Elephants are in fashion. Be it oil companies, miners or builders they all want elephant sites.
The economies of scale provide the incentive to search for these sites. In the case of the house builders, the more units there are, the less the cost of the infrastructure per unit.
However, with development land the Government may have another reason. Economists say house prices are still too high. The average house price is about 5 times average earnings against a long-term average of 3.5 and this is after house prices have fallen. In nominal terms, apart from in London, house prices have not recovered their 2007 peak values, but when inflation is taken into account locally they are down between 25% and 30%. Note that even low inflation of 3% halves the value of money over 24 years.

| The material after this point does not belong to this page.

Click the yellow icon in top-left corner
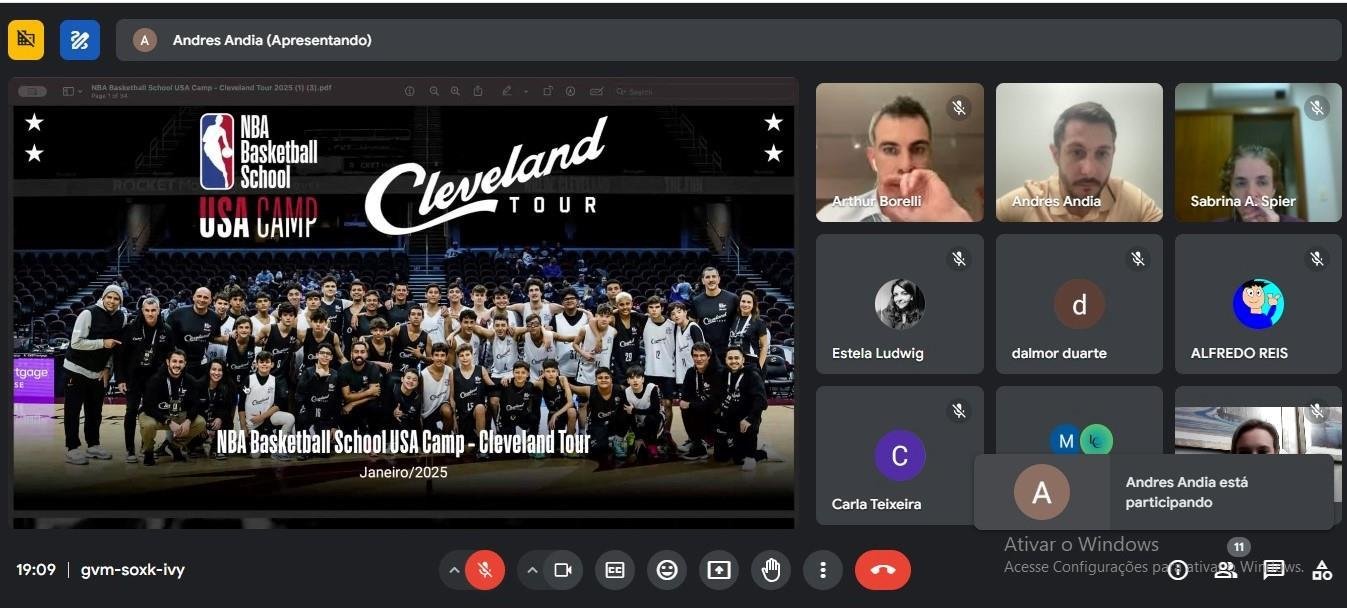The width and height of the screenshot is (1347, 608). point(26,40)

The economists’ arguments, however, forget about demand. Restrictive planning laws and years of low supply have led to a huge pent-up demand and we all know what that does to prices. So a few elephant sites could go a long way to alleviating the political tensions. This is why, for instance, we are seeing applications for 600 houses at Pennypot Lane, Harrogate and 700 houses at Manse Farm, Knaresborough.
However, there is a problem. Elephant sites by their very nature will usually be made up of land belonging to more than one owner. In fact, it is quite common for a dozen or more landowners to be involved and this can lead to practical difficulties. Some landowners may think their piece of the jigsaw is more valuable than their neighbours’ for a variety of reasons. It may form the access, it may be used for housing rather than infrastructure – in fact, the list is endless. Throw in a few awkward personalities and a deal may never be done.

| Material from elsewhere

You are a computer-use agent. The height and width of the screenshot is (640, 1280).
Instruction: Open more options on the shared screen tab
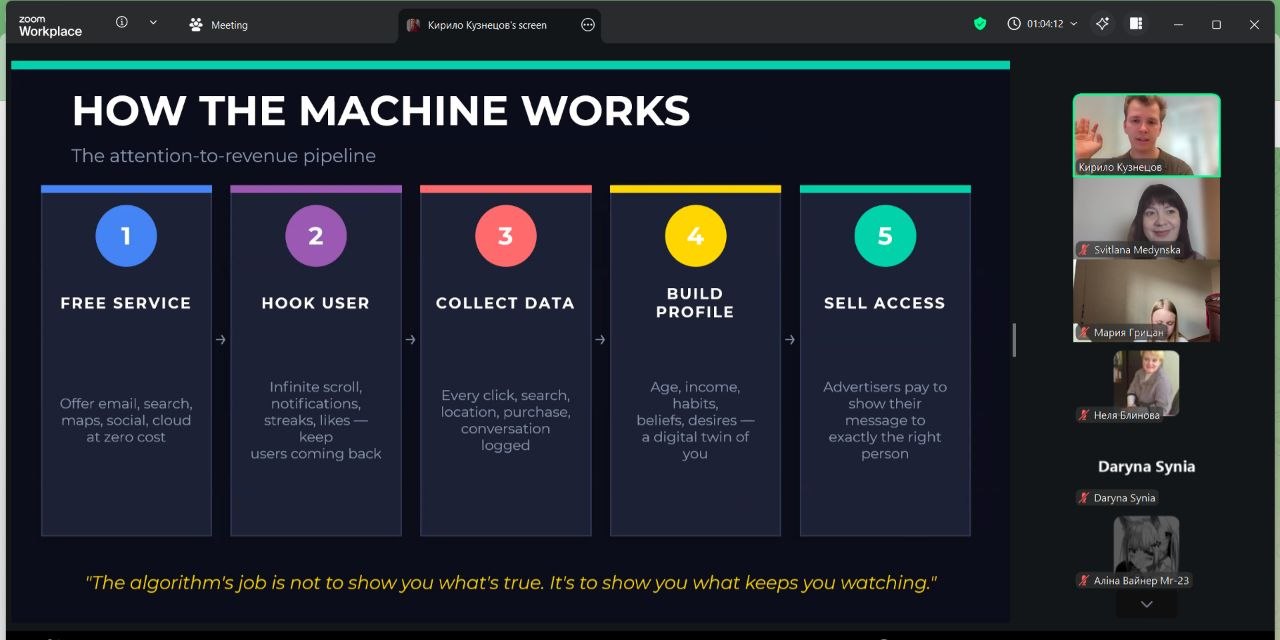click(x=588, y=25)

There is a way of dealing with this. The standard Option Agreement has a purchase price formula which usually takes the market value of the land with the benefit of planning permission and deducts the development costs and the Option fee paid at the outset.

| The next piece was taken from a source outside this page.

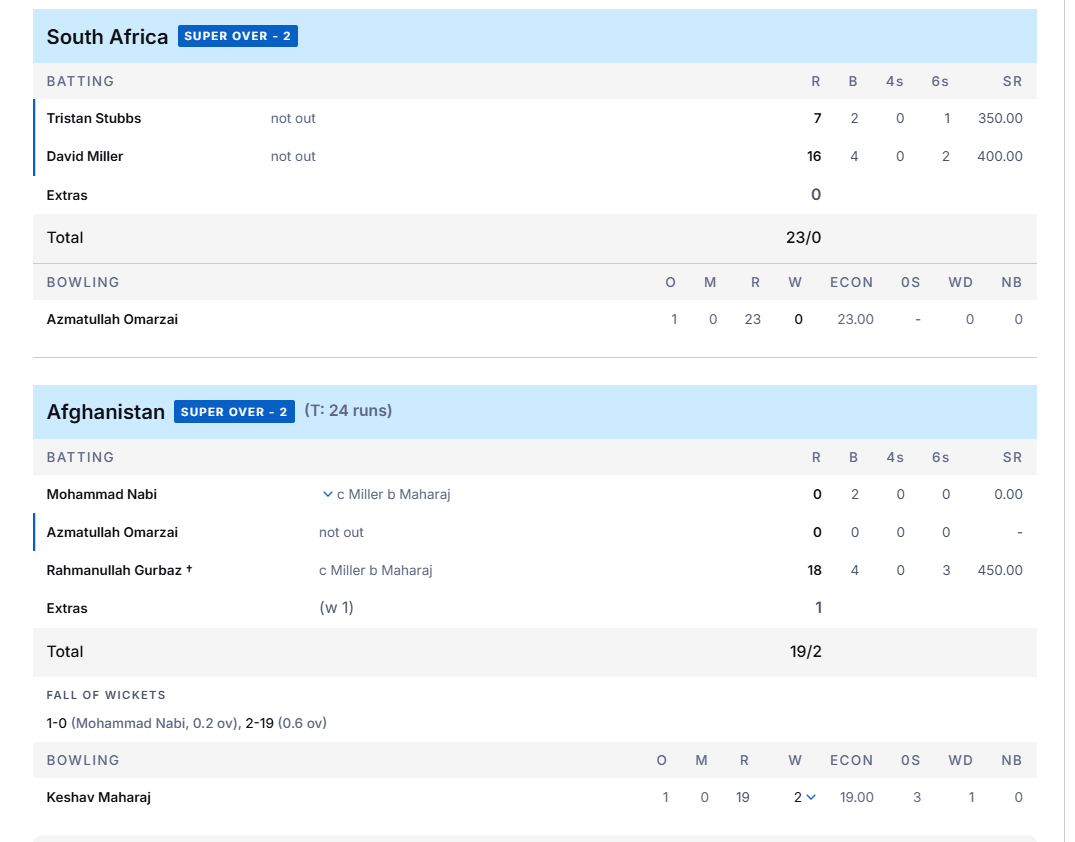The image size is (1075, 842).
Task: Select the Afghanistan innings heading
Action: tap(105, 412)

If the Option land is to be developed in conjunction with adjoining land as part of a comprehensive scheme, you can include an equalisation clause. This applies a more complex pricing formula. The market value is calculated by reference to the whole site and then equalised by dividing the area of the Option land by the total area of the development. Infrastructure costs are also apportioned because they benefit the whole site regardless of which piece of land they are built upon. So the landowners get a fair share of the whole in proportion to the size of their parcel of land.
You need robust land agents and solicitors to manage the negotiations. People that can look beyond the characters involved to the bigger picture because if you get it wrong elephants never forget.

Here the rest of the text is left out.